>>>
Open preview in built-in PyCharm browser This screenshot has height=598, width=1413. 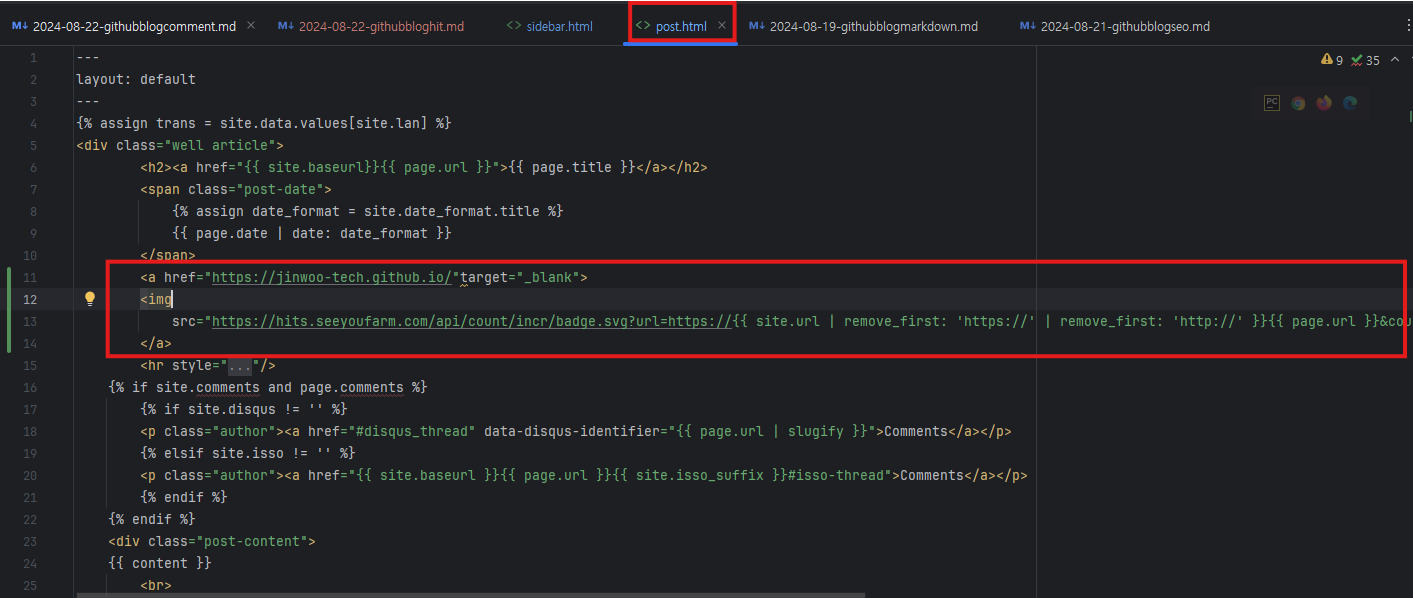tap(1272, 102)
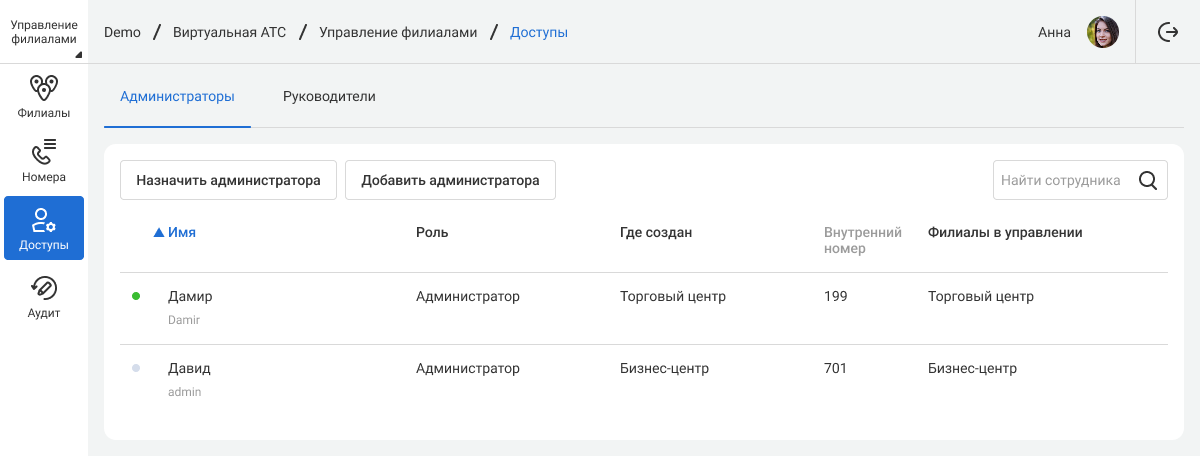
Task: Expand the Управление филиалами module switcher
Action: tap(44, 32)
<<<
>>>
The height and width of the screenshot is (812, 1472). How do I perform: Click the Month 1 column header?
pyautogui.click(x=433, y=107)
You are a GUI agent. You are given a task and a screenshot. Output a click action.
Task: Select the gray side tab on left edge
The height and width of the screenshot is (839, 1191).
<<<
>>>
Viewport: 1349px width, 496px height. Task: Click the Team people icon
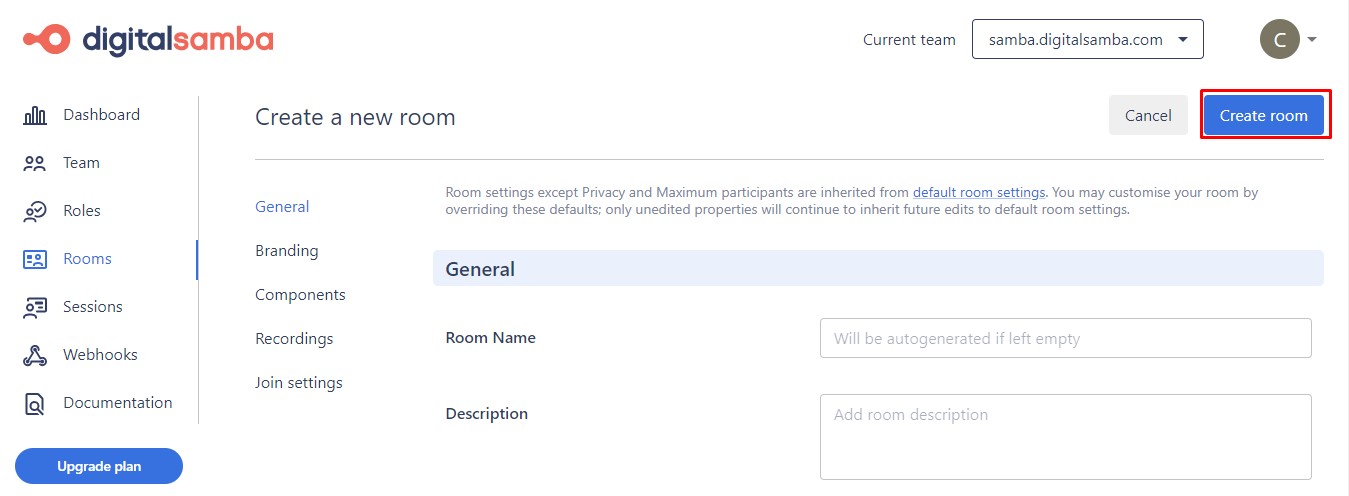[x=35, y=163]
<<<
[Directions] An exact, complete copy of the lines above from the one with "Task: Select the gray side tab on left edge" through the one with "The height and width of the screenshot is (839, 1191)." is the whole answer.

[Result]
Task: Select the gray side tab on left edge
The height and width of the screenshot is (839, 1191).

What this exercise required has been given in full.